- Theatrical release poster
- Directed by: Ewing Scott
- Screenplay by: Daniel Jarrett Ewing Scott
- Produced by: George A. Hirliman
- Starring: George O'Brien Cecilia Parker Maude Eburne Joe Caits Frank Milan
- Cinematography: Frank B. Good
- Edited by: Robert O. Crandall
- Music by: Abe Meyer
- Production company: George A. Hirliman Productions
- Distributed by: RKO Pictures
- Release date: May 28, 1937;
- Running time: 64 minutes
- Country: United States
- Language: English

= Hollywood Cowboy =

1937 film by Ewing Scott

Hollywood Cowboy is a 1937 American adventure film directed by Ewing Scott and written by Daniel Jarrett and Ewing Scott. The film stars George O'Brien, Cecilia Parker, Maude Eburne, Joe Caits and Frank Milan. The film was released on May 28, 1937, by RKO Pictures.

The film was rereleased in 1947 by Motion Picture Ventures as Wings Over Wyoming.

==Plot==
Hollywood Western star Jeffery Carson and his sidekick Shakespeare have just recently completed outdoor shooting on a film and decide to remain in the area to do some recreational hunting. In the meantime a crime syndicate led by Doc Kramer has come up with a new scheme to make money. With a range war going on, the criminals ramp up conflict between the two sides, including murder. They form a bogus cattleman association that is actually a protection racket where ranchers will a pay a penny a pound on their cattle.
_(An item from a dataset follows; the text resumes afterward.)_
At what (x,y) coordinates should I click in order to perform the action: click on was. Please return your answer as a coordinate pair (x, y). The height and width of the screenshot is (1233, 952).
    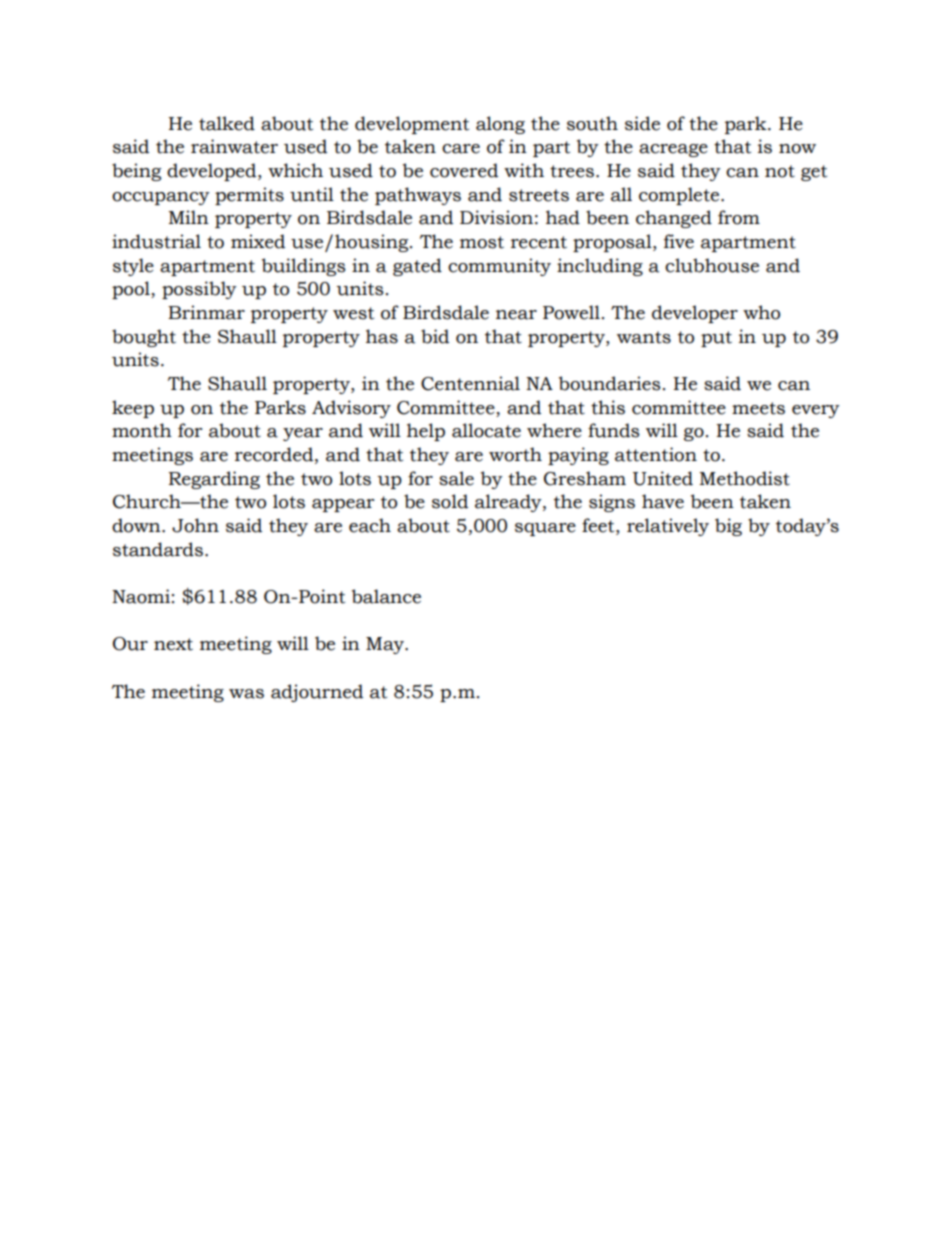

Carson and Shakespeare save the life of ranch owner Joyce Butler when gangsters rip her fence down and threaten her. Keeping their identities secret, Carson and Shakespeare sign on as ranch hands for Joyce and her mother Violet Butler. When Violet spurns Kramer's protection offer, the gangsters bomb the Butler's herd from an airplane.

== Cast ==
- George O'Brien as Jeffery Carson
- Cecilia Parker as Joyce Butler
- Maude Eburne as Violet Butler
- Joe Caits as G. Gatsby (Shakespeare) Holmes
- Frank Milan as Westbrook Courtney
- Charles Middleton as "Doc" Kramer
- Lee Shumway as Benson
- Walter De Palma as Rolfe Metzger
- Al Hill as Henchman Camby
- William Royle as Klinker
- Al Herman as Henchman Steger
- Frank Hagney as Gillie
- Dan Wolheim as Morey
- Slim Balch as Ranch hand Slim
- Sid Jordan as Ranch hand Morgan
- Lester Dorr as Joe Garvey
- Harold Daniels as Hotel Clerk

==Critical reception==
Motion Picture Herald wrote, "Although basically the same as other western pictures, this feature manages to swerve from the path of routine by introducing metropolitan racketeering methods to the wide open spaces and then adding another touch of modernism through the use of airplanes for the climactic battle." It noted that the predominantly male preview audience "appeared to follow the plot with keen interest and took the comedy element with loud laughter."